A dear, dear friend once gave me a check list of things to follow as the mother of a boy.
One, was to expect to never at any given time have enough food in the house. Even if I had just been to the grocery store, there would never be enough food to fill the vacuous black hole of a boy’s stomach.
She was right about that, as I feel like most days, all I do is feed him.
She also warned my house would never be clean again.
Heck, it hadn’t been clean before, so that didn’t really bother me.
Her next heeding was to always check his pockets because sometimes, living things may find shelter there. Especially if he is wearing pants with a lot of pockets.
“And you don’t want to find out the hard way that amphibians cannot survive a washing machine cycle,” she cautioned.
By the time Cole reached double digits on his age, I felt like I could breathe a sigh of relief.
He hadn’t stuffed a frog or anything else living in the pockets of his pants, leaving the critters to their natural habitats where he would study them each night, armed with a flashlight and a journal.
He wasn’t particularly fascinated with violent video games or movies as some of his peers had been. Sure, he liked his Nintendo DS but it was not an everyday toy.
He loves old cars, and has a definite opinion on what kind of car he was going to get when he could drive at age 30.
All in all, he has been a rarity of sorts, being well behaved, thinking on his own, and having his own opinions on things that sometimes rivaled my own.
So, when he my precious little lump of boyish charm decided he loathed baths, I was shocked.
This is the child that once used my whole brand new bottle of fragrant body wash in his bath – so he could “smell good for the ladies,” he declared. He was in pre-k at the time.
Just a year ago, I was buying him banana scented Minion body wash and now, I am arguing with him as to why he needs a shower every day.
“I don’t smell yet,” he will say.
“Cole, you don’t wait until you smell – you take a bath every day!”
“Well, I don’t do anything to get dirty,” he said.
“You shed dead skin daily, it’s mixed with oil, and dirt, and other stuff your body produces.”
This was science and instead of my child finding it gross, he exclaimed, “Cool!” and wonder if he could watch it happen.
“No,” I sighed, not really sure.
I could not relate to this new-found aversion to cleanliness. As a child, any time a bath was drawn, I would get in the tub, even when it wasn’t for me. I would beg to take a third, sometimes fourth bath as a child because I loved being clean.
But I was a little girl. A little girl who propped up on her stuffed animals and read them books all day while eating Little Debbies.
A little girl who never broke a sweat, and seldom went outdoors.
This is a little boy – a very busy, active, always outside little boy who sweats.
“But I don’t stink – yet,” he will say.
And that’s another thing: little boys seem to like noxious odors that can gag a 100-lb German shepherd.
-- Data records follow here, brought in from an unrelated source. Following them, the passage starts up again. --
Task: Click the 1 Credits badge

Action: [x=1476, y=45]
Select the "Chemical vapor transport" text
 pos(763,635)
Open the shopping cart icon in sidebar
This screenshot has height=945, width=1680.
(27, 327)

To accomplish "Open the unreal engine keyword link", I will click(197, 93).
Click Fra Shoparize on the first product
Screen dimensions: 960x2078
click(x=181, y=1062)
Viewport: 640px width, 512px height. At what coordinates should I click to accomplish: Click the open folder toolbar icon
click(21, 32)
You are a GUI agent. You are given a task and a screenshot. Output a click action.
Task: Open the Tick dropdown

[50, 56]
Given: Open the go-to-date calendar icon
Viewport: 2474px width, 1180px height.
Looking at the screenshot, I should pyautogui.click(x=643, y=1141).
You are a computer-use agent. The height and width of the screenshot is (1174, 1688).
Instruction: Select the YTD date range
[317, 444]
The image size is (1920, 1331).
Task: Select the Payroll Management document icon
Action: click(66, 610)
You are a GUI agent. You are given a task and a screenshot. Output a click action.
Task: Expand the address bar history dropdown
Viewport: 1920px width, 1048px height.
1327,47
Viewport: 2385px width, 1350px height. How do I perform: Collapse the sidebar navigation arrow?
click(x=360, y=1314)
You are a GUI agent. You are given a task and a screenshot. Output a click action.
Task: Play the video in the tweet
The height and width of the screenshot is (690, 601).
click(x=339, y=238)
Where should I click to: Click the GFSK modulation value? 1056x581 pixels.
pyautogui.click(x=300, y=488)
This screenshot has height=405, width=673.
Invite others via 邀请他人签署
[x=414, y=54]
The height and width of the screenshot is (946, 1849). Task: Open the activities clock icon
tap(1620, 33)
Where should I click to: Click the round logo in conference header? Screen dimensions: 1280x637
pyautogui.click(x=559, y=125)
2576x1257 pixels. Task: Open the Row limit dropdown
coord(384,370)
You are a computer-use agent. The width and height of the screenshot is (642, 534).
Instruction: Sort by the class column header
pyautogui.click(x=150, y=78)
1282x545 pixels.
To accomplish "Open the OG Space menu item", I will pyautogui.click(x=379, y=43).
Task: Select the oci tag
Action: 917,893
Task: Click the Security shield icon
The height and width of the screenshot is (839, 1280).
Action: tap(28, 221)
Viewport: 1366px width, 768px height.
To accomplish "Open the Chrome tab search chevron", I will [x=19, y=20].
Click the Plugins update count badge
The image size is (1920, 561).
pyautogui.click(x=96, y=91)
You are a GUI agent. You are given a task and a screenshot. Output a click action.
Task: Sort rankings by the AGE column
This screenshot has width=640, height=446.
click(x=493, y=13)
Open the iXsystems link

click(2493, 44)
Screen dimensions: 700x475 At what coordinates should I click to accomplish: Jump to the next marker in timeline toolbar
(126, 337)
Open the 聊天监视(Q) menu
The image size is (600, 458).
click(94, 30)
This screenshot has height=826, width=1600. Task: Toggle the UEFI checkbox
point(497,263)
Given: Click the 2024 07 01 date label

Cole took his shoes off one night and wiggled his socked toes, pointing a foot at Ava.
The big dog promptly fell over and shuddered.
He giggled with glee.
“Cole, get in the shower before you get in bed,” I said.
“Never!” he cried.
He tells me he has a protective layer going on and when he takes a shower, it removes the barrier between him and the outer world, allowing germs and the like to go through his pores.
“Do you have any idea how long it takes to build up a good solid barrier?” he asked in all seriousness.
Bathing the 100-lb German shepherd is actually easier than finagling him to get a shower; and she will nearly kill you.
For Mother’s Day, my child gifted me with Mom coupons, telling me I could redeem them for showers. “Cole, you are supposed to take a shower every day,” I replied.
“Well, you only got two coupons for that, so not sure how that will work out.” The coupons were specifically for a “Scrub –a-Dub Hug,” which meant he’d get a shower and even hug me later instead of complain about the cruelty of water and soap.
I fuss, I beg, I plead, I bargain – boy, do I bargain – all to no avail.
“He’s a little boy,” his father says. “Little boys all go through that stage where they hate baths and they want to see how gross they can get.”
When would this stage end? How long would it last? He was enjoying being as icky and gross as he could get away with.
“Don’t worry,” Lamar said. “Once he gets interested in a girl – and I mean a real girl his own age – he will start caring if he has a bath or not.”
This did not comfort me at all.
The only way to get my little boy, all snips, snails, and puppy dog tails, to care about whether or not he was clean was if he was interested in a girl?
If only that checklist came with instructions on how to handle the heartache of little boys growing up, I would be better prepared.